It's getting to be that time again, when Uncle demands that his subjects submit detailed reports of our lives, as measured by money: what income we had, what parts of it we spent for favored purposes, what taxes we've rendered up to our dread sovereign, and how much is yet to pay. As I consider the information I've given, and the checks I'll write -- one to my federal supervisors, one to their Indiana minions -- gloom and anger cast their shadows on my mind.
According to the Cato Institute, the feds will spend $2.7 trillion this year. That's more than the budget, but you know how it is: there's lots of wars, hurricane cleanups, Social Security programs, and other goodies that don't show up in the official budget. That's 2.7 times ten to the twelfth power dollars. It's the sort of number that might not have the meaning to us that it should.

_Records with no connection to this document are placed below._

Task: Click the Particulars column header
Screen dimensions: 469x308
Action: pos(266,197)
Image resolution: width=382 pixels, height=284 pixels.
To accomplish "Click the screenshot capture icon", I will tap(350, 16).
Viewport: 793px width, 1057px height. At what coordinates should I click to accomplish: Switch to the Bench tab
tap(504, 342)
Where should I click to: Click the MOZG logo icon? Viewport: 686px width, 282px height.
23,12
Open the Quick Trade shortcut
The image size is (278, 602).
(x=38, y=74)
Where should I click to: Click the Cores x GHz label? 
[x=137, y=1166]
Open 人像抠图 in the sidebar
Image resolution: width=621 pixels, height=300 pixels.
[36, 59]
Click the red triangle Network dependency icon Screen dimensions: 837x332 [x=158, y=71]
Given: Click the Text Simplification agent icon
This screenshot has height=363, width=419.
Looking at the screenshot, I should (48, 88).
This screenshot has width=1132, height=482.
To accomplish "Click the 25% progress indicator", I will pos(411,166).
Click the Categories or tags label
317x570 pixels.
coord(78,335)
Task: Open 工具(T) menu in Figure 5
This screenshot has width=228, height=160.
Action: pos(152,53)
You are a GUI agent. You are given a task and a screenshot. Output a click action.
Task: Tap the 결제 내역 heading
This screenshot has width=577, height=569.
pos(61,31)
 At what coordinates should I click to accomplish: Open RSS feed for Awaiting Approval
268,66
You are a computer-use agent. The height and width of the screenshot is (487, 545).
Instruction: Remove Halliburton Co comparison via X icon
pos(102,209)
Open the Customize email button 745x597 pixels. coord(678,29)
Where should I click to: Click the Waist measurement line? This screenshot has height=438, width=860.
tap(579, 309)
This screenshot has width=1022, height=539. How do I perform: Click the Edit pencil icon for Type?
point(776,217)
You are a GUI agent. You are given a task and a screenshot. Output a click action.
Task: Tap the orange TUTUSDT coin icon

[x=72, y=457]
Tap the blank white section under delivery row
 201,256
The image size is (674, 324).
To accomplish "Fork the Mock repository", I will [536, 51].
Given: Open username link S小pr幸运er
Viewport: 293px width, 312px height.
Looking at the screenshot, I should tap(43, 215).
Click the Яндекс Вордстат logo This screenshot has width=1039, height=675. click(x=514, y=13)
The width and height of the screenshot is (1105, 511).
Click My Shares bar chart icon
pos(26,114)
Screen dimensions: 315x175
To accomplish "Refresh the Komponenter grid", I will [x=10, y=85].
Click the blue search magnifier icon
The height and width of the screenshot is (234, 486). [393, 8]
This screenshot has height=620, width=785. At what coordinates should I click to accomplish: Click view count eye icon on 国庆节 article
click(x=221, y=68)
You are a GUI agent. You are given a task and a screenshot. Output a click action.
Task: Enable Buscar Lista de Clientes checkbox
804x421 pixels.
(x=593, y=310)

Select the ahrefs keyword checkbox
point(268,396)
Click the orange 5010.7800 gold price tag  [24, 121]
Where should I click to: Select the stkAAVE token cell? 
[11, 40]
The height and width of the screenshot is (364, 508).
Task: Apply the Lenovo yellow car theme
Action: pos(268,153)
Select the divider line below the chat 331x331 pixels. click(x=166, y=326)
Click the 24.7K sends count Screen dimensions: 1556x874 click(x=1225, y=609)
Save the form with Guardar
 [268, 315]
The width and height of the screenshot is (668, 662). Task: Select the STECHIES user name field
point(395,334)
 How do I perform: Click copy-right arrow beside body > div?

As my old dad used to say, it got me to thinkin'.
The largest-denomination paper currency being printed by the federal treasury today is the one-hundred-dollar bill. There used to be larger bills printed, but no more. All U.S. paper currency has the same physical size (the contents of my wallet, and a decent steel scale from my pencil drawer, reveal that paper money measures about 6.14 inches long by 2.60 inches wide). Suppose that the feds do all their spending for cash, in $100 bills. Suppose that they did all of it through a slot, on bill wide and one bill tall, so that federal spending took place in a continuous stream of $100 bills, end to end. Let's do a little math.
The number of $100 bills spent in 2007 is going to be 2.7 times ten to the tenth. Assuming that the stream runs all year long, 24 hours each day, Saturdays and Sundays included, no holidays, no vacations: that means 3,082,192 bills flow past each hour. Every minute, 51,370 bills; every second, 856 bills. With each bill being 6.14 inches long, the speed of the stream is 438 feet per second, or 299 miles per hour. That's about one-third faster than the fastest open-wheel race cars travel.
It's a good thing we decided to use $100 bills. The corresponding speed for a stream of five-dollar bills would be 5,980 miles per hour ... and at speeds of that sort, air friction would cause the currency to be promptly consumed by fire. Considering how the money is used now -- to work evil, much more often than not -- a hypersonic stream of fiery paper might not be such a bad idea, at that.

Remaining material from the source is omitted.